En révélant hier, jeudi 3 janvier, le calendrier du gouvernement pour les six prochains mois, Jean-Marc Ayrault a évoqué un projet de loi sur la famille, qui sera présenté en mars. Il ne s’est toutefois pas étendu sur le périmètre de ce projet de loi de «reconnaissance de la diversité des modèles familiaux» et c’est la ministre déléguée à la Famille Dominique Bertinotti qui a transmis quelques précisions à l’AFP.
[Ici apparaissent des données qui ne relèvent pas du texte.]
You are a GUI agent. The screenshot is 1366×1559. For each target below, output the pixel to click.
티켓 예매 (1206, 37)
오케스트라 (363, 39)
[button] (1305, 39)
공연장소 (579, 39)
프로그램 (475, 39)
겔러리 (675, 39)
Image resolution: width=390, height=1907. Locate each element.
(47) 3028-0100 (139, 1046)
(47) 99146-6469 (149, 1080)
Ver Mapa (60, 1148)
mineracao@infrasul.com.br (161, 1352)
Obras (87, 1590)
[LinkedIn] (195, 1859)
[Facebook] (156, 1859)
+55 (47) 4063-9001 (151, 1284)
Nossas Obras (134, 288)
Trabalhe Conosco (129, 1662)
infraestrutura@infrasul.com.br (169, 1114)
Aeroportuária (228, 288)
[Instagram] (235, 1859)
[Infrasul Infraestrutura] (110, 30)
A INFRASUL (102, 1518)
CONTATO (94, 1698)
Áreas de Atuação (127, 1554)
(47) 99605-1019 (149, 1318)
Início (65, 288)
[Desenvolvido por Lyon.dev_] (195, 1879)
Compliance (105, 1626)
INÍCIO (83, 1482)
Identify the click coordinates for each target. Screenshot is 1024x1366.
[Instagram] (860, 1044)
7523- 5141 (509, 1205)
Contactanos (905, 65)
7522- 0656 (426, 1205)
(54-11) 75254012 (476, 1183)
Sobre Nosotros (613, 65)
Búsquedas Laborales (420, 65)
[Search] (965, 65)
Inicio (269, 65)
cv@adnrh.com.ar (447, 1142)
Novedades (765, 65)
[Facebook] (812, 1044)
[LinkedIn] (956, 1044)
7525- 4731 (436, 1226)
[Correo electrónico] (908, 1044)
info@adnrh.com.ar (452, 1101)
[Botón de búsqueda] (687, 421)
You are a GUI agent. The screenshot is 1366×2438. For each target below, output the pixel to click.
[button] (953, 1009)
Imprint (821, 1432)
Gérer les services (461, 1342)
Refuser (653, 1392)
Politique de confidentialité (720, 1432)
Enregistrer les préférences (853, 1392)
Ce texte de loi abordera de multiples questions, dont certaines ont été mentionnées par les associations de familles homoparentales lors des auditions ministérielles sur le projet de loi ouvrant le mariage et l’adoption aux couples de même sexe. Si elles n’ont pas figuré dans le premier projet de loi, c’est parce «qu’elles n’ont rien à voir avec les questions d’homosexualité ou d’hétérosexualité», a expliqué Dominique Bertinotti.

ET LA PMA?
Statut du beau-parent dans les familles recomposées, accès aux origines pour les enfants nés sous X ou par procréation médicalement assistée (PMA), mais aussi révision des conditions de l’adoption internationale: toutes ces mesures pourraient figurer dans le projet de loi. Et la PMA, qui est pour l’instant un amendement parlementaire au texte sur le mariage et l’adoption, sera-t-elle finalement transvasée dans ce projet de loi sur la famille? Dominique Bertinotti botte en touche en se disant «incapable de répondre».

Mais Libération croit avoir la réponse: le président du groupe PS à l’Assemblée nationale Bruno Le Roux s’est félicité hier de ce que le gouvernement adopte «un calendrier aussi rapide et précis» sur son nouveau projet de loi. Or, lorsque les député-e-s socialistes ont validé la présence de l’amendement PMA le 19 décembre dernier, contre l’avis de François Hollande, Bruno Le Roux avait indiqué: «Si le gouvernement nous propose un autre texte avec un échéancier, nous sommes prêts à continuer la discussion». C’est désormais le cas. L’amendement PMA serait-il en sursis?